We spent our slowest day within sight of each other. Occasionally, wind and current would conspire to push us sideways into the complex at 0.2 knots or something. They never called us back to complain, but I felt like I could feel them staring at us. It made me much less sanguine about not being able to control where we are going. Of course, we had a motor or two, which I'm sure they knew, but they never insisted on us resorting to their use. I wasn't about to offer because we may need that fuel later for something way more important than driving out of the imaginary buffer zone of a real buffer zone so we can bob around over there instead.
We had to get around The Bayu-Undan gas field
Pictures taken using a good zoom
Late that night, on Maryanne's watch, some reliable wind arrived and we were able to slowly resume our progress westbound. I was especially pleased to watch the gas complex recede over the horizon because it was really bright and it washed out all of the stars.

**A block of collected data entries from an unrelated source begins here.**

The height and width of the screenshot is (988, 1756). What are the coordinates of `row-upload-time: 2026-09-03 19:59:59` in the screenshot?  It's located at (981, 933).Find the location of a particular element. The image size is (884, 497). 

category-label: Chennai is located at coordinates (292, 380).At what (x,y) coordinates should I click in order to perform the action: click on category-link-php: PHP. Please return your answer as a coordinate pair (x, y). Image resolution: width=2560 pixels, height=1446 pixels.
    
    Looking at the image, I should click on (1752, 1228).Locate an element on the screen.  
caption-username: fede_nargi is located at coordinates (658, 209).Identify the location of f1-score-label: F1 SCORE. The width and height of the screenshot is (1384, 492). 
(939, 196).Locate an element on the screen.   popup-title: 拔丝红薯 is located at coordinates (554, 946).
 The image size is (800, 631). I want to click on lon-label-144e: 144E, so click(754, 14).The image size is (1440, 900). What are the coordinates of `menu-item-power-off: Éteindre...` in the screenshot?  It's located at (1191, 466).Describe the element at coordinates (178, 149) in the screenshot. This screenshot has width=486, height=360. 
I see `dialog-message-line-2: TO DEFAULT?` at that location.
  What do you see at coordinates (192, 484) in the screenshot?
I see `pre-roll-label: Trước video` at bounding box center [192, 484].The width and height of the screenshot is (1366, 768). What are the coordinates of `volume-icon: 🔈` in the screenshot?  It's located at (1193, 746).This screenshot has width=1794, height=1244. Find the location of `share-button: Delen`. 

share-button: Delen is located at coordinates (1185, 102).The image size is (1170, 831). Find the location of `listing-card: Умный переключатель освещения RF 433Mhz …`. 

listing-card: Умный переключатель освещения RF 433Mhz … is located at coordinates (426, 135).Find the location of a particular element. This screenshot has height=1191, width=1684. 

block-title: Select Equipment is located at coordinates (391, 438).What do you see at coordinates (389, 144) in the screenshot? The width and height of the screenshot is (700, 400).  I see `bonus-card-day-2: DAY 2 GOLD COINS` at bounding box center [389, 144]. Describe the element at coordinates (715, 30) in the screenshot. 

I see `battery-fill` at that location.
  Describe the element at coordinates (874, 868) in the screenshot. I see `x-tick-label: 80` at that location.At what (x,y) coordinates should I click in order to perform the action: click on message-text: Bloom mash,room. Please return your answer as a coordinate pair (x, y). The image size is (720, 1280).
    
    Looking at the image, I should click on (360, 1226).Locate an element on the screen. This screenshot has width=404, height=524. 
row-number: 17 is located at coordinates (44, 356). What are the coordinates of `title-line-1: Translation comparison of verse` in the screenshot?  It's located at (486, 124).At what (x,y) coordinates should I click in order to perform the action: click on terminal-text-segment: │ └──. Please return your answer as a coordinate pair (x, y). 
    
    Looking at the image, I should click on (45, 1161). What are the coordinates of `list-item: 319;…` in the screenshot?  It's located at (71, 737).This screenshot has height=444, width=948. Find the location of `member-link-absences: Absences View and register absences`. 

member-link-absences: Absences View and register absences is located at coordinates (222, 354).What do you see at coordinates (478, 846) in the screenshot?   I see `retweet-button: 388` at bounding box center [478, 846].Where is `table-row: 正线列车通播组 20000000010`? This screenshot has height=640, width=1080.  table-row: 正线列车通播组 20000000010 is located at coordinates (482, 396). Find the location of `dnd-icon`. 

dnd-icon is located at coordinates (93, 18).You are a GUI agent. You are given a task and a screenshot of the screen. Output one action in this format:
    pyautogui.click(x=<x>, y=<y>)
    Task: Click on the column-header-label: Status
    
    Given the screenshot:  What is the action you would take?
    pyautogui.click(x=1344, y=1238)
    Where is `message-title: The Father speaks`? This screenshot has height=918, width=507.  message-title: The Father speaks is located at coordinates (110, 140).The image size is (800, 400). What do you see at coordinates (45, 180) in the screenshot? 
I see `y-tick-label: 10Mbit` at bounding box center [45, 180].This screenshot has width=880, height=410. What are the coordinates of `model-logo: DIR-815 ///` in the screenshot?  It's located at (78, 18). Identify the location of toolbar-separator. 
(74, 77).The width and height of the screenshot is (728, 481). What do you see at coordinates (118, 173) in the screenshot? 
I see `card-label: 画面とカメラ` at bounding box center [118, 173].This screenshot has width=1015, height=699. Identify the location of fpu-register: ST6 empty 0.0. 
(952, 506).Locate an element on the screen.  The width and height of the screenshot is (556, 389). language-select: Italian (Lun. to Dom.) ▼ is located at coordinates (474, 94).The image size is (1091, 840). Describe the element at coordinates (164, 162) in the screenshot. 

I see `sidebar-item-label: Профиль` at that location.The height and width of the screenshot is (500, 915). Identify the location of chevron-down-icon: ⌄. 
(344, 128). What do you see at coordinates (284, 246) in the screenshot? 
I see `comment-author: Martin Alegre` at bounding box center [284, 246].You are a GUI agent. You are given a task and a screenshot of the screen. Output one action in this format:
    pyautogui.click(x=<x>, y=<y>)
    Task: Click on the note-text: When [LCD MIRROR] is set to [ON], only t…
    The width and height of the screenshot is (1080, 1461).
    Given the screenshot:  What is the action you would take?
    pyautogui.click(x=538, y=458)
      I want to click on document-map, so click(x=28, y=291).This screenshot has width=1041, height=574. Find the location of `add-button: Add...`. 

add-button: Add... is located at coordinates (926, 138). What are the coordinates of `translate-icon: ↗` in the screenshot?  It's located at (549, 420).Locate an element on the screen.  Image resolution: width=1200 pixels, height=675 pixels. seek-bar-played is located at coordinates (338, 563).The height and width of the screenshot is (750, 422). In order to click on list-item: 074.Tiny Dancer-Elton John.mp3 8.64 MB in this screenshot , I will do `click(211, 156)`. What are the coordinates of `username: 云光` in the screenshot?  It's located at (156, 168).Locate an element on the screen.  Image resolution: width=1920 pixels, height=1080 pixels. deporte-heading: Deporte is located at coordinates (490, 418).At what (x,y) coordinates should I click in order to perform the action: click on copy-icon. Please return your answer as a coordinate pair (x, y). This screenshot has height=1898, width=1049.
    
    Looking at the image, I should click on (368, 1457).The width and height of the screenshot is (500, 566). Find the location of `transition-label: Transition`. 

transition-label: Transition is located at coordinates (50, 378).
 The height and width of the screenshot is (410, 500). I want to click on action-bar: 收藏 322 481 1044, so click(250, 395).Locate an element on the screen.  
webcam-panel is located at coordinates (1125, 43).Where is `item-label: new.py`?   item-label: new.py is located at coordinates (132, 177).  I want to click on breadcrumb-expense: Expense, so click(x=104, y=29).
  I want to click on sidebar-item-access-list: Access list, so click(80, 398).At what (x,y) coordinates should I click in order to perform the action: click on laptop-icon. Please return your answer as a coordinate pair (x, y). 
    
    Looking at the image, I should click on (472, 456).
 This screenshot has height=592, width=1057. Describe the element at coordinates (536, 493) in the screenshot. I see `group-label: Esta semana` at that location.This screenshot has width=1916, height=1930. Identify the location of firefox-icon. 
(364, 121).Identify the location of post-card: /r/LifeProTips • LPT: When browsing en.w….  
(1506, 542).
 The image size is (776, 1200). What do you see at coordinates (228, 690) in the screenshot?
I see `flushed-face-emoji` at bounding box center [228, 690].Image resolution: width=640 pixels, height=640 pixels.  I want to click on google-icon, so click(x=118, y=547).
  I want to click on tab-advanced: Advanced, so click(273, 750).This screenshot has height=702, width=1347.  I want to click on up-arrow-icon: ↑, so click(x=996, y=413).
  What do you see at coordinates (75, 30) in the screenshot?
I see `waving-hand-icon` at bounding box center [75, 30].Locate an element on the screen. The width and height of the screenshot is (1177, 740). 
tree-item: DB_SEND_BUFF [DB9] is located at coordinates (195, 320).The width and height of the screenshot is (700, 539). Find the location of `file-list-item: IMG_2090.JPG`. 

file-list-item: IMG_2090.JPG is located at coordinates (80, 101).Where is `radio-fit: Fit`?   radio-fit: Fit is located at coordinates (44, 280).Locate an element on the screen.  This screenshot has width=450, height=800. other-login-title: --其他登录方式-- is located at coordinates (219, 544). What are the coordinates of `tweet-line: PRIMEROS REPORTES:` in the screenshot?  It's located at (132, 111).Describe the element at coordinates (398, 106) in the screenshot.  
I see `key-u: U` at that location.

We were not the only thing floating around out here, The boat seemed to be 'anchored' in over 1000m of ocean depth
By Day Seven, we had made it to within fifty miles of the island of Timor. It was finally time to turn left to parallel the Australian coast, just under five hundred miles away. The wind veered clockwise from northeast to east and then southeast. We doused the spinnaker and switched back to working sail. We were now sailing across the wind. It was forecast to move even further forward and strengthen soon. Our days of easy sailing and gentle motion would be coming to an end.
Poor Maryanne. Twice a day after poring over the weather, I would modify our route to reflect my best estimate for where we needed to sail. The system building along the coast was increasing in ferocity. To avoid it, we would have to swing wider and wider to get around the worst of it. First, it looked like we would have to go to 110°E. Then it was 108°. Then it was 106°30' or maybe 105°15'.